Mekanika Batuan Lanjut II


33
RAYAPAN Mekanika Batuan Lanjut II

creep spesifik dalam kompresi. Rasio creep spesifik dalam tegangan terhadap creep spesifik
dalam kompresi untuk setiap grup secara bertahap menurun dengan bertambahnya waktu
penahanan beban, dan akhirnya cenderung antara 1,56 dan 1,94.

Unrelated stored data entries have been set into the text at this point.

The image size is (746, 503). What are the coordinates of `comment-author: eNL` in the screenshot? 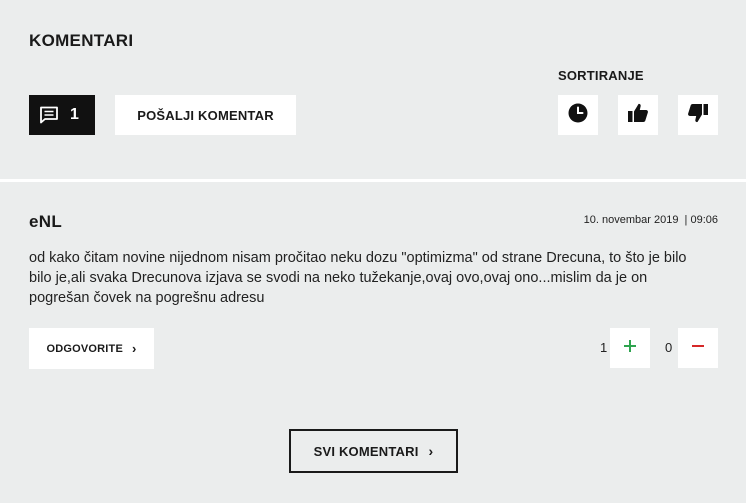 It's located at (46, 222).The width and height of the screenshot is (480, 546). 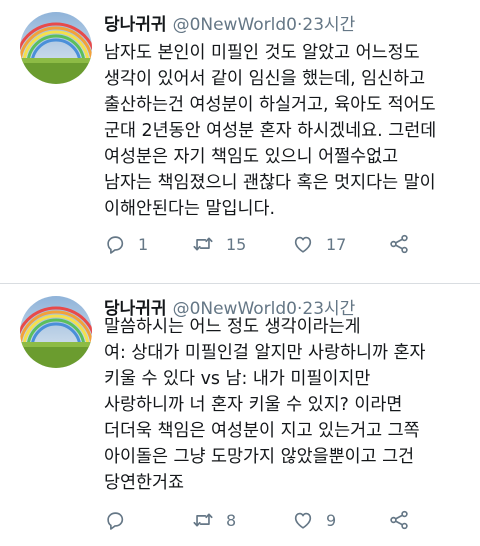 What do you see at coordinates (219, 244) in the screenshot?
I see `retweet-button: 15` at bounding box center [219, 244]. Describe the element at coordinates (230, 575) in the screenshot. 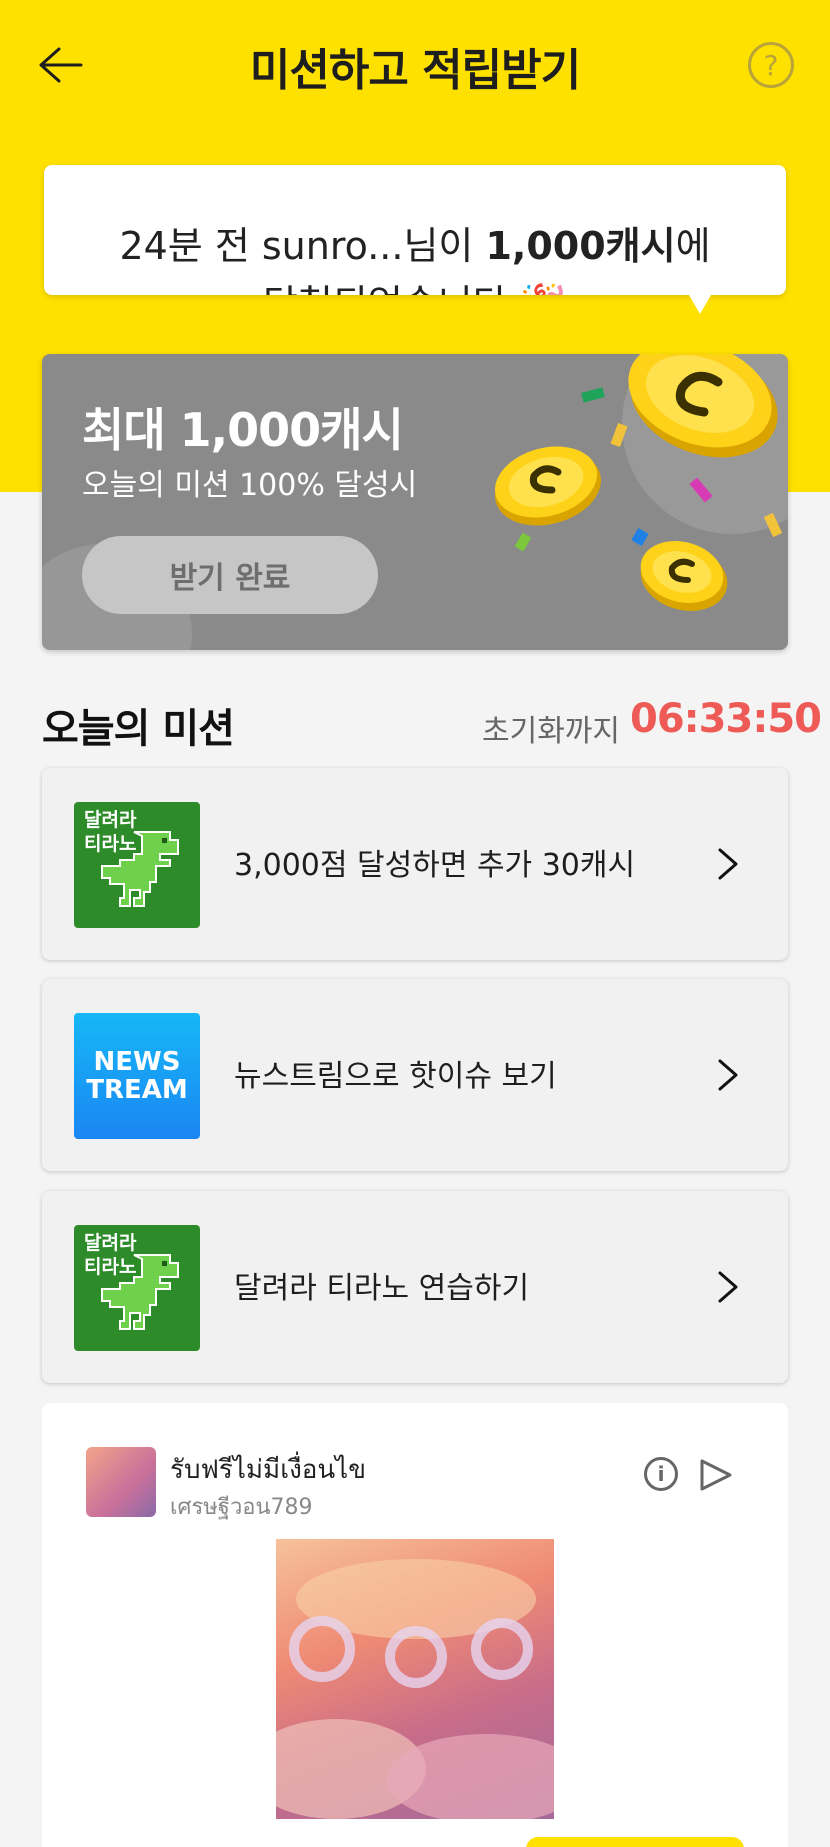

I see `claim-button: 받기 완료` at that location.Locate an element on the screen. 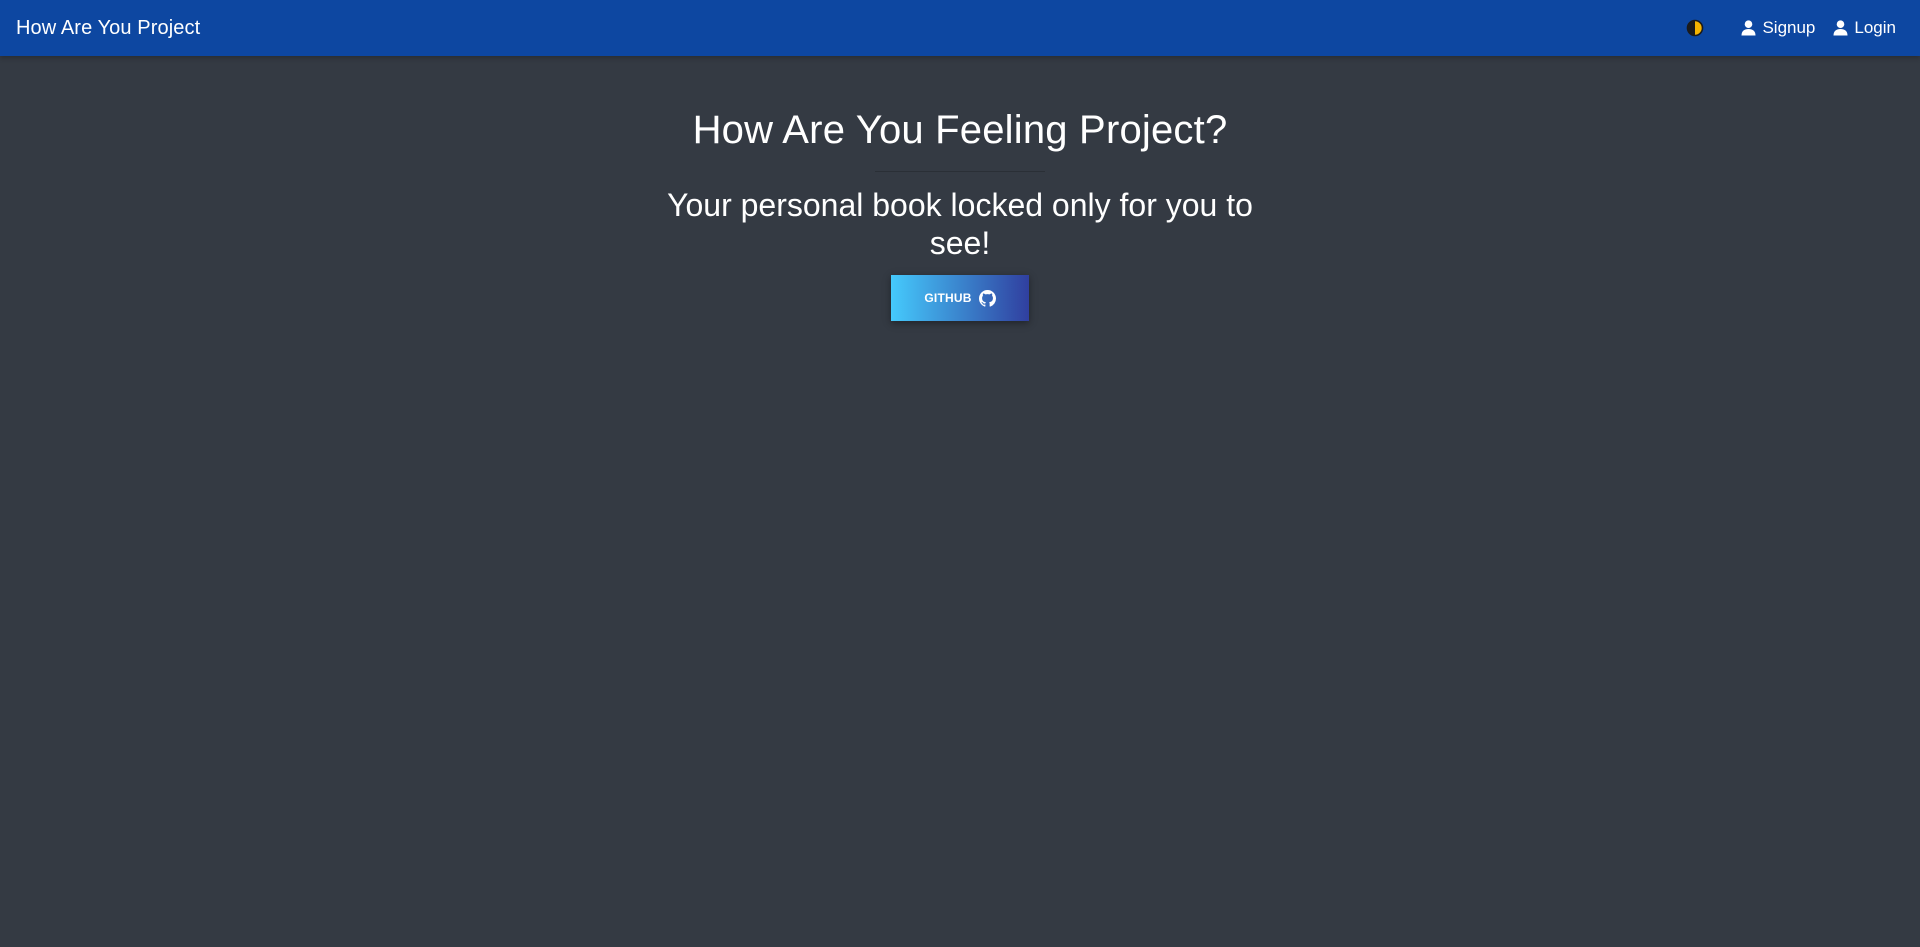  half-moon-contrast-icon is located at coordinates (1696, 28).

(2) Teori umur ekivalen diperkenalkan untuk menetapkan model tegangan dan kompresi creep
spesifik dengan mempertimbangkan pengaruh riwayat suhu, dan pemulihan creep spesifik
setelah pembongkaran dihitung berdasarkan prinsip superposisi. Hasilnya menunjukkan bahwa
nilai yang dihitung yang diperoleh dengan melapisi creep spesifik dalam kompresi lebih sesuai
dengan nilai pemulihan creep yang diukur untuk uji tarik dan tekan creep.